As the Tripura government fights charges of negligence and lack of infrastructure at the state’s only coronavirus-dedicated hospital, among rising cases, the High Court on Friday took suo motu cognizance of the matter. It directed the state government to submit an affidavit by September 18, including a detailed break-up of treatment centres, and the infrastructure, medicines, workforce and funds available to fight Covid-19.
The order, by a Division Bench including Chief Justice Akil Qureshi, followed weeks of posts on social media highlighting the conditions at Govind Ballabh Pant (GBP) Hospital in Agartala, attached to Agartala Government Medical College (AGMC).
Chief Minister Biplab Kumar Deb, who also holds the health portfolio, is now touring district hospitals in a bid to limit the load on GBP. On Wednesday, after visiting Dhalai hospital, 190 km from Agartala, Deb said ventilators, oxygen support-enabled beds, oxymeters, injections and medicines would be dispatched to districts on an emergency basis.
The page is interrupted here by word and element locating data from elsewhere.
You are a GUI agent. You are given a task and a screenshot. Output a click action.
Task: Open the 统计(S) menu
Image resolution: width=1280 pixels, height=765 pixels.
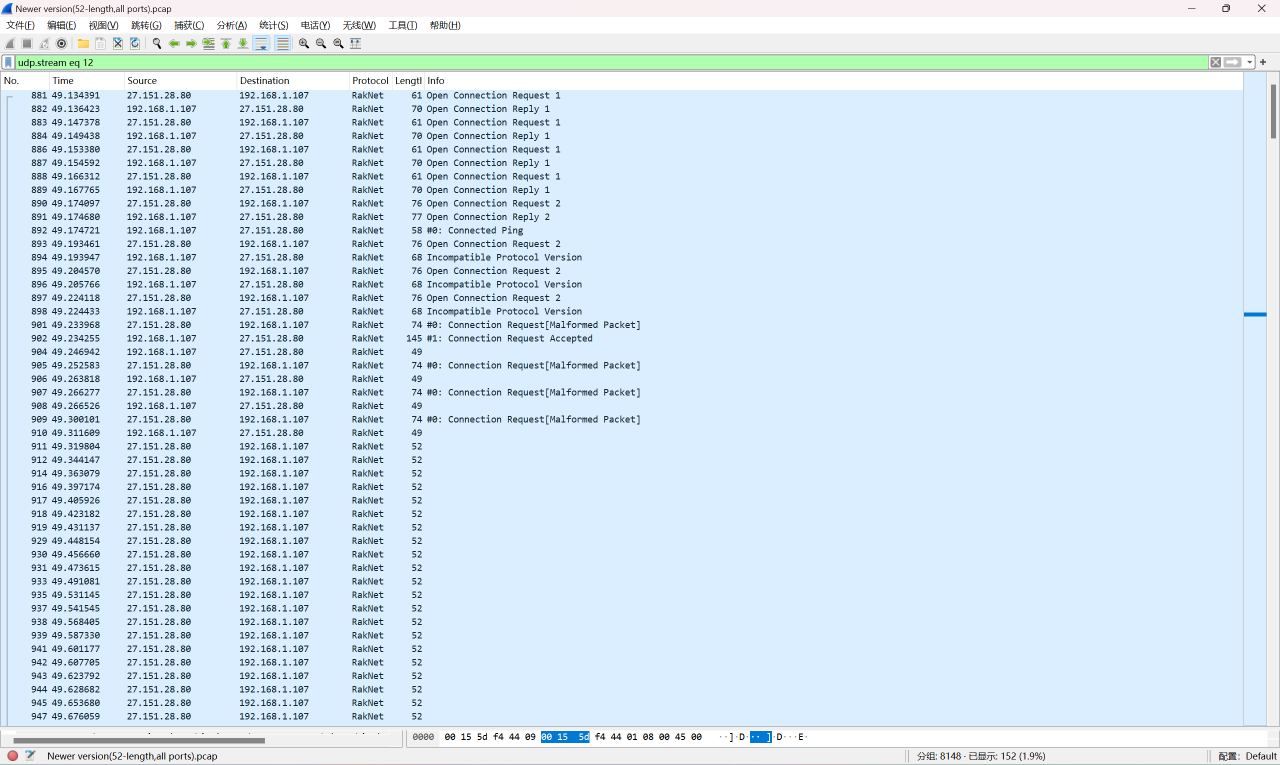tap(273, 25)
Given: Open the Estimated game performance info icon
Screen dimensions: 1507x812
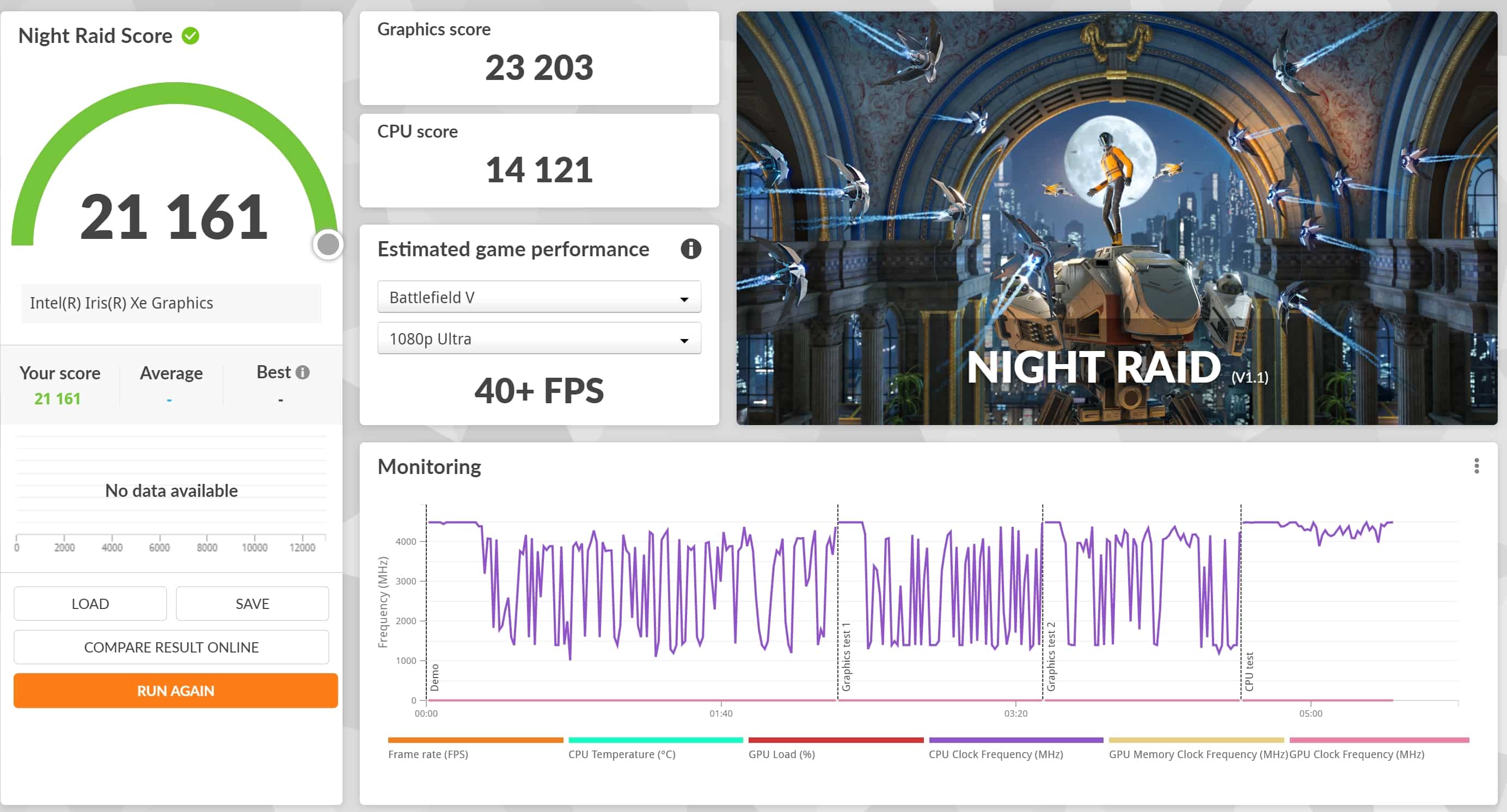Looking at the screenshot, I should pos(690,249).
In its submission to the court, Tripura said it had 2,865 hospital beds available for Covid-19 patients (its active cases number over 6,800), including hospitals and Covid care centres. However, all its 19 available ventilators are at GBP Hospital. The court also noted that against an augmented capacity of 240 beds for Covid, the hospital has 279 patients.
Images and videos purportedly of GBP Hospital being shared on social media include bodies lying sealed in containment bags. On September 7, BJP MLA Sudip Roy Barman, who was removed as health minister last year and visited GBP on Monday, said the Covid hospital was facing a shortage of doctors and nurses, and said people were seeking voluntary discharge at own peril.
Since August 1, the coronavirus has seen a sharp spike in Tripura, with deaths rising from 24 to 182, and the state having the largest numbers after Assam in the Northeast. While the fatality rate is only 1.02 per cent, in a state with an estimated population of 35 lakh, the positivity rate has more than doubled from 2.1 per cent to 5.39 per cent. Tripura is testing above 88,000 per million, which is more than most states, but it is mostly rapid antigen tests. It has only one Covid-testing laboratory, at AGMC, for the more reliable RT-PCR test.
GBP Medical Superintendent Dr Debashis Roy admitted the hospital had more patients than its capacity, which was increased to handle the Covid load. CPM leader and former CM Manik Sarkar has said the hospital can handle only 180 patients.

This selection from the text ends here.